Fot. Monika Wejer/TTM
W zeszłorocznej akcji wzięło udział kilkuset miłośników jednośladów, którzy wspólnie pomodlili się i oddali hołd tragicznie zmarłym. W tym roku frekwencja była porównywalna, jak nie większa. Sznur motocykli ustawiał się nie tylko pod wyznaczonym miejscem, ale i na pobliskich parkingach. Pogoda dopisała, choć jak podkreślają organizatorzy, z wyjątkiem dobrej zabawy - był czas na refleksje.
– Z roku na rok jest coraz więcej motocyklistów, odzew jest ogromny. Ważne abyśmy mówili o tej historii. Są koszulki, opaski i ulotki, wszystko po to aby móc przekazywać pamięć o pomordowanych w Lasach Piaśnickich dalej – mówi Marcin Drewa, organizator.

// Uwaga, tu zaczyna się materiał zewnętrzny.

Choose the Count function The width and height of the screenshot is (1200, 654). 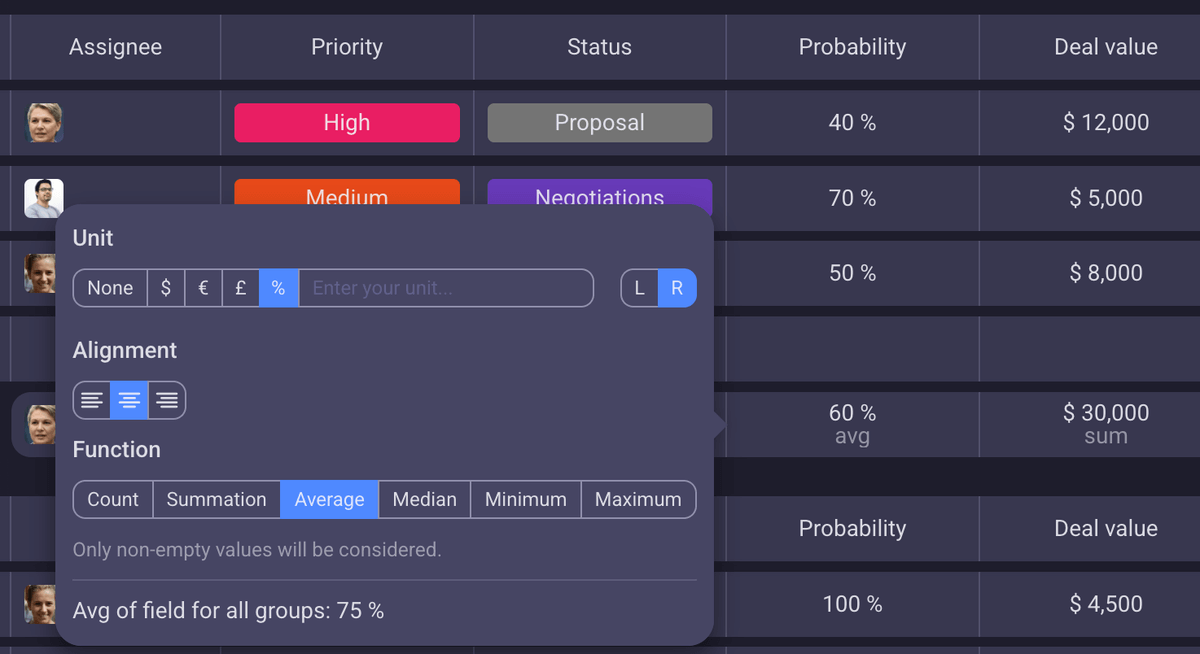point(113,499)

Nie tylko fani motoryzacji ale i samorządowcy z Nordy, żołnierze i całe rodziny – wszyscy wyruszyli z Wejherowa i w widowiskowym stylu udali się, nico zmienioną trasą przez Bolszewo, Zamostne i Kniewo, do Lasu Piaśnickiego.
– Żołnierze Wojsk Obrony Terytorialnej nie mogło zabraknąć podczas tego typu wydarzenia. To świetna okazja do promowania postaw patriotycznych – dodaje por. Tomasz Klucznik, oficer pracowy 7 Pomorskiej Brygady Obrony Terytorialnej. – Kiedy dostaliśmy propozycję od razu się zgodziliśmy. Łączymy w tym momencie przyjemne z pożytecznym.
W leśnej kaplicy odprawiona została msza św., a po niej odbyła się prelekcja historyczna.